Your objective>
Please return the part of the listing below that opens with its first line and closes with the line containing "The width and", both included, copied word for word and without the pictures.

Recorded data>
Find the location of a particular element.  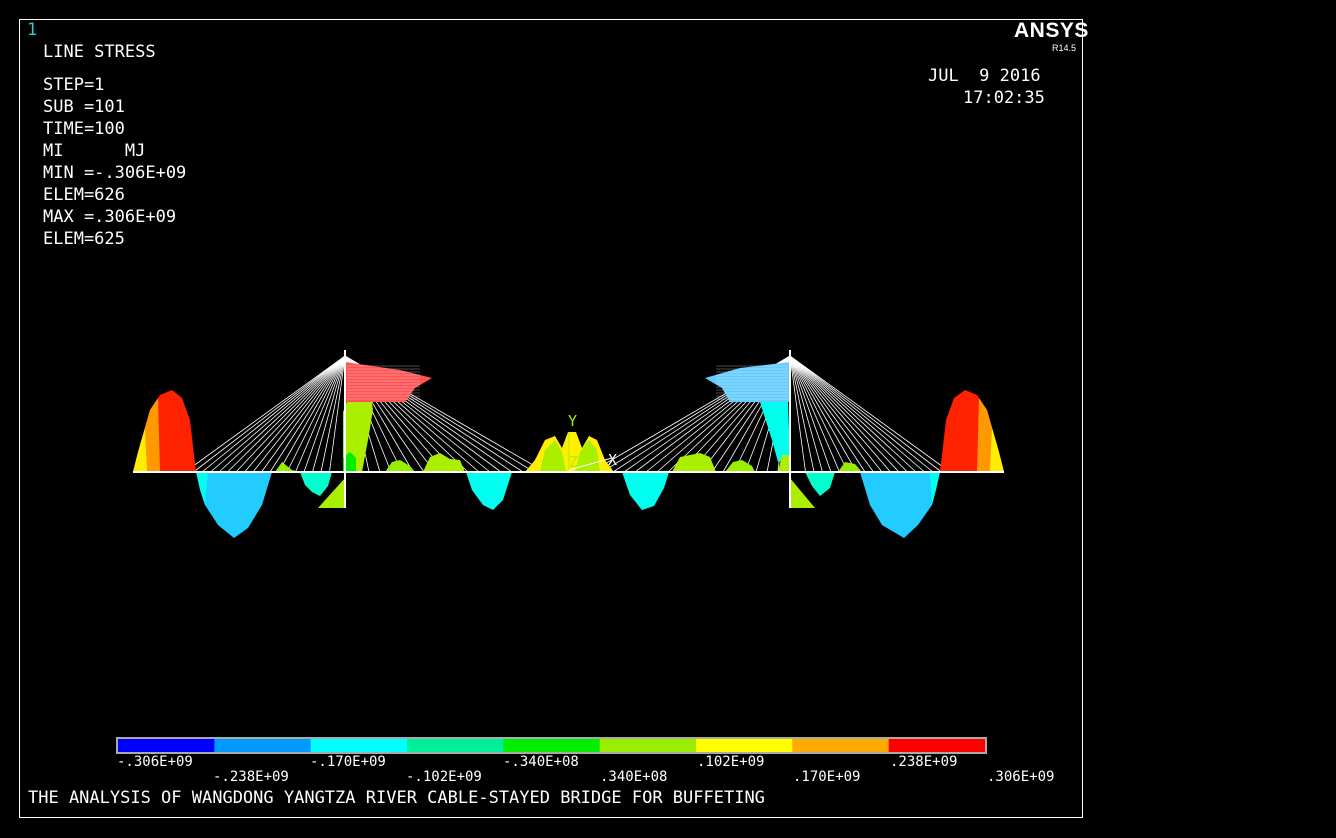

negative-stress-regions is located at coordinates (568, 505).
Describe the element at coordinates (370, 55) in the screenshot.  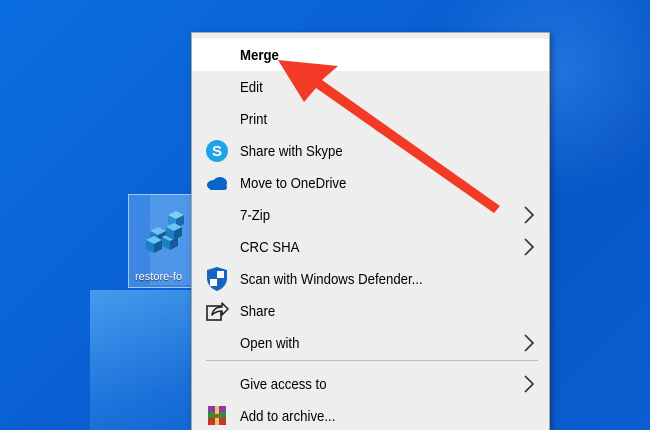
I see `menu-item-merge: Merge` at that location.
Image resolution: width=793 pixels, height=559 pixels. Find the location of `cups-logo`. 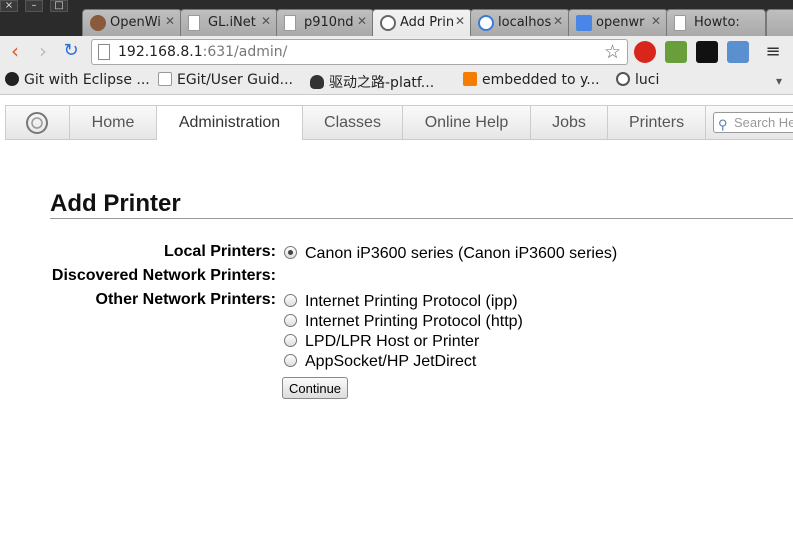

cups-logo is located at coordinates (38, 122).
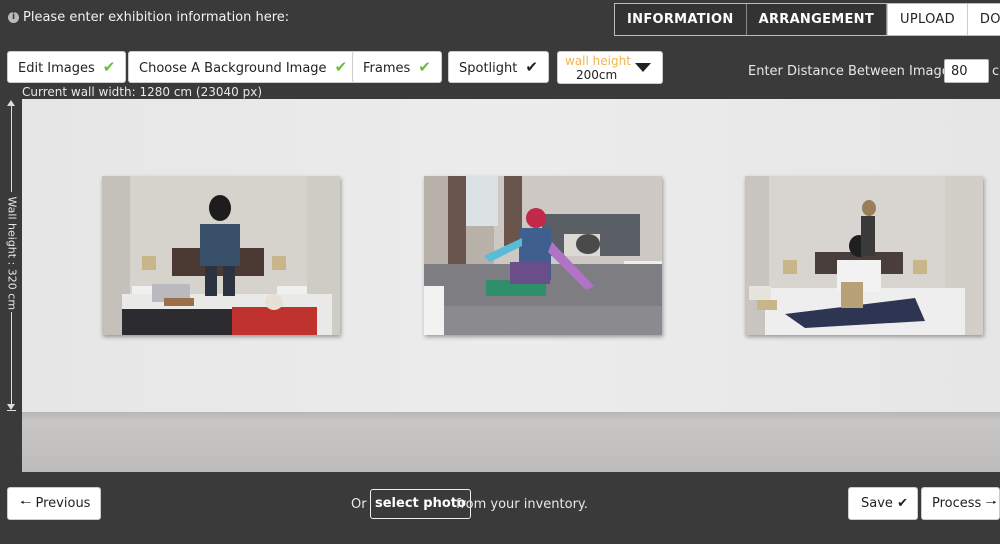 The width and height of the screenshot is (1000, 544). I want to click on tab-upload: UPLOAD, so click(927, 20).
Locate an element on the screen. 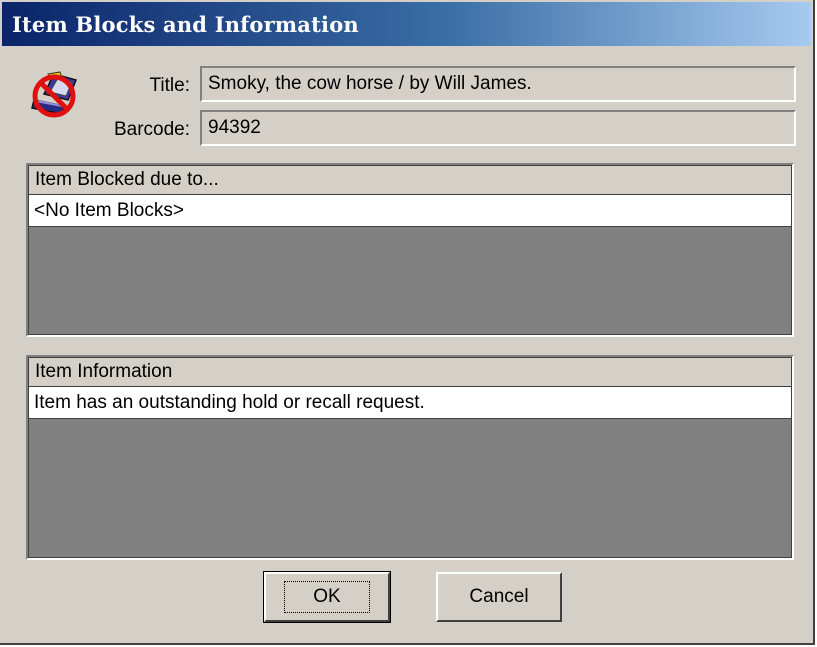  title-bar: Item Blocks and Information is located at coordinates (406, 24).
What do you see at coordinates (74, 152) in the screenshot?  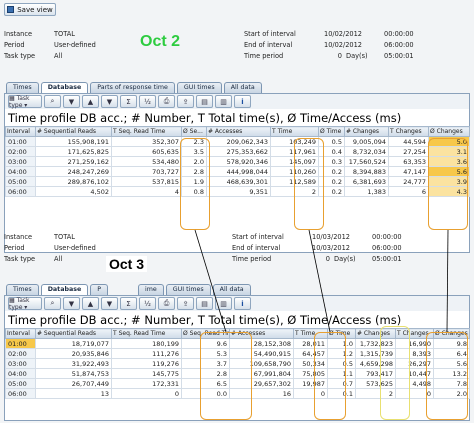 I see `cell: 171,625,825` at bounding box center [74, 152].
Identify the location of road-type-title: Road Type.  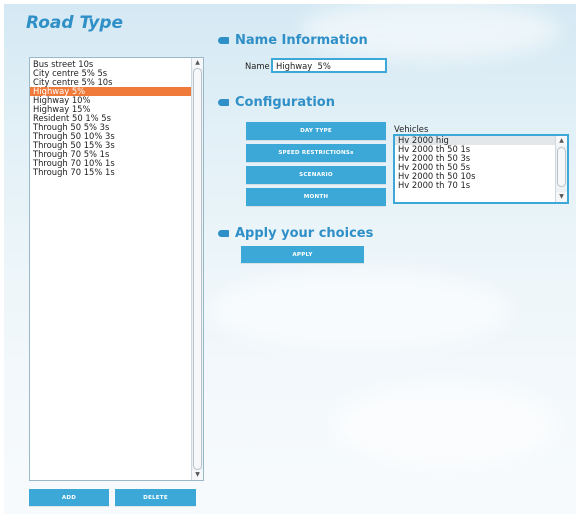
(75, 23).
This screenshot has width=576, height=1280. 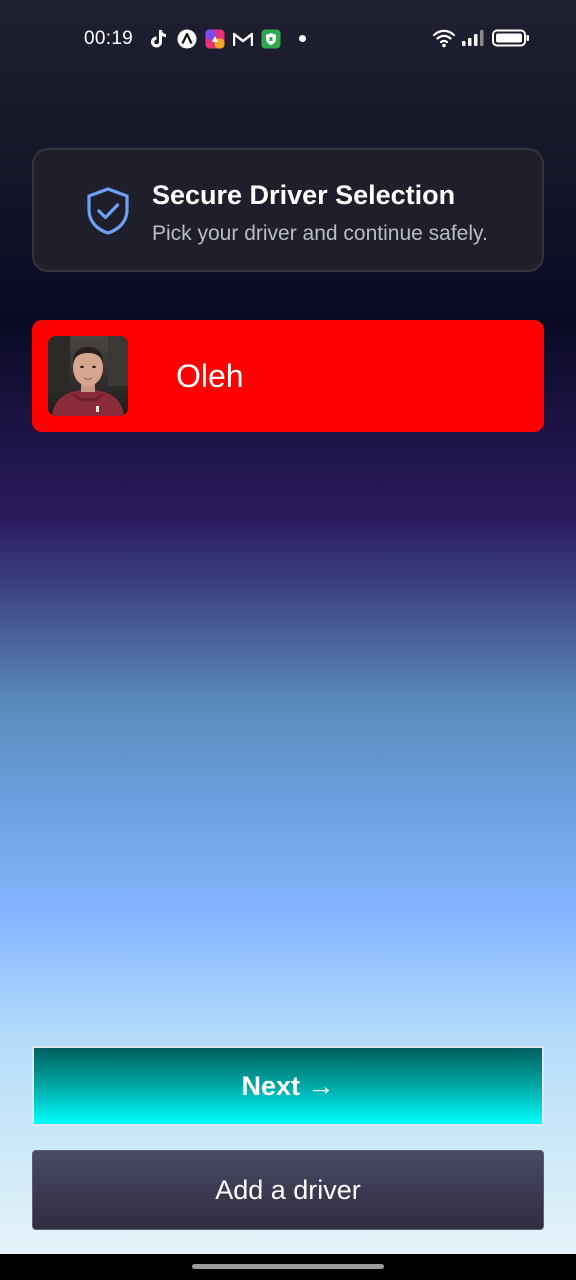 I want to click on home-indicator, so click(x=288, y=1266).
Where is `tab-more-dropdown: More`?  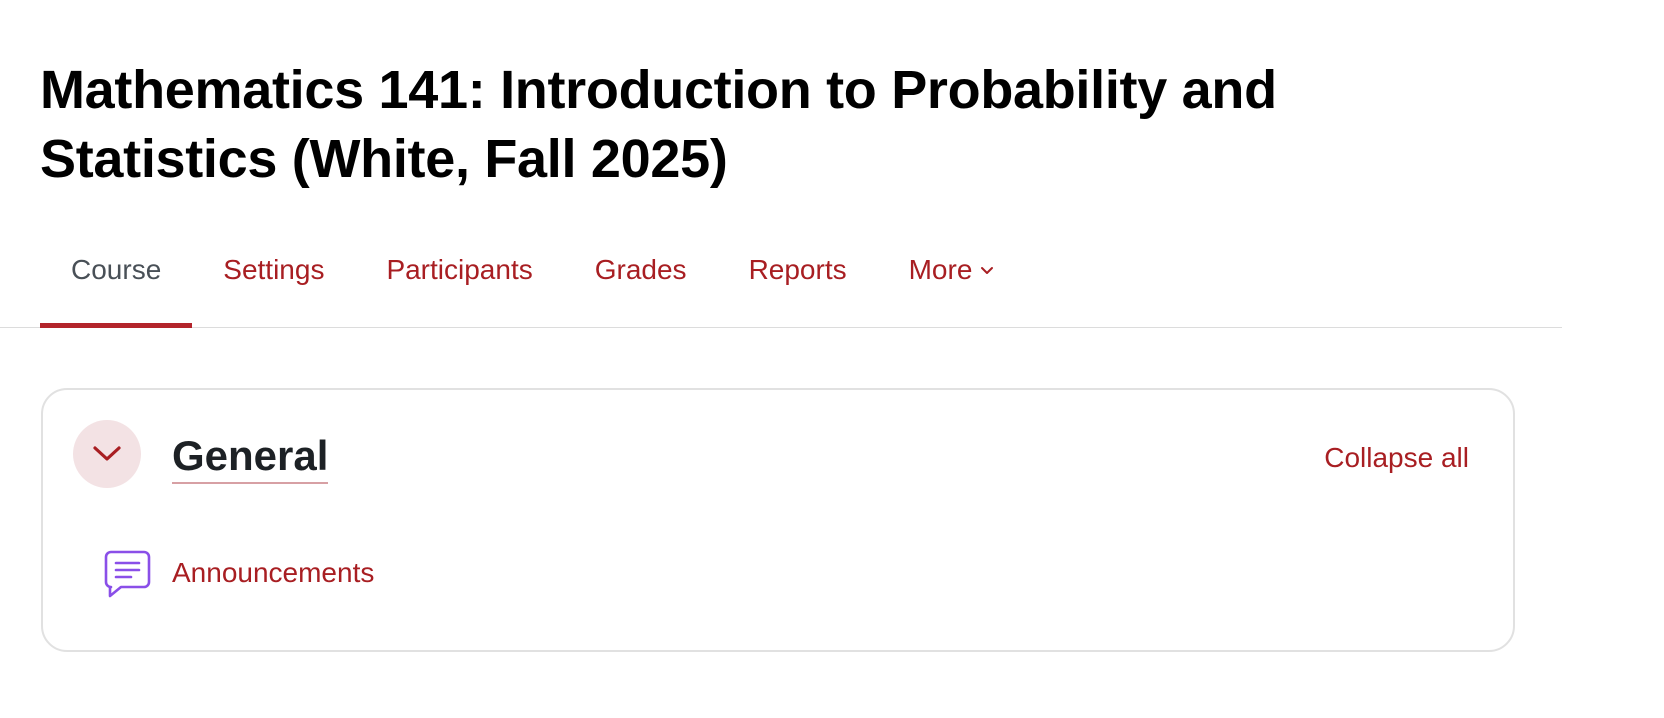 tab-more-dropdown: More is located at coordinates (952, 278).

Output of the task>
Find the location of a particular element.  

negative-stress-regions is located at coordinates (568, 505).
Describe the element at coordinates (370, 55) in the screenshot.  
I see `menu-item-merge: Merge` at that location.
Image resolution: width=793 pixels, height=559 pixels. Find the location of `cups-logo`. 

cups-logo is located at coordinates (38, 122).
 The width and height of the screenshot is (1000, 544). I want to click on tab-upload: UPLOAD, so click(927, 20).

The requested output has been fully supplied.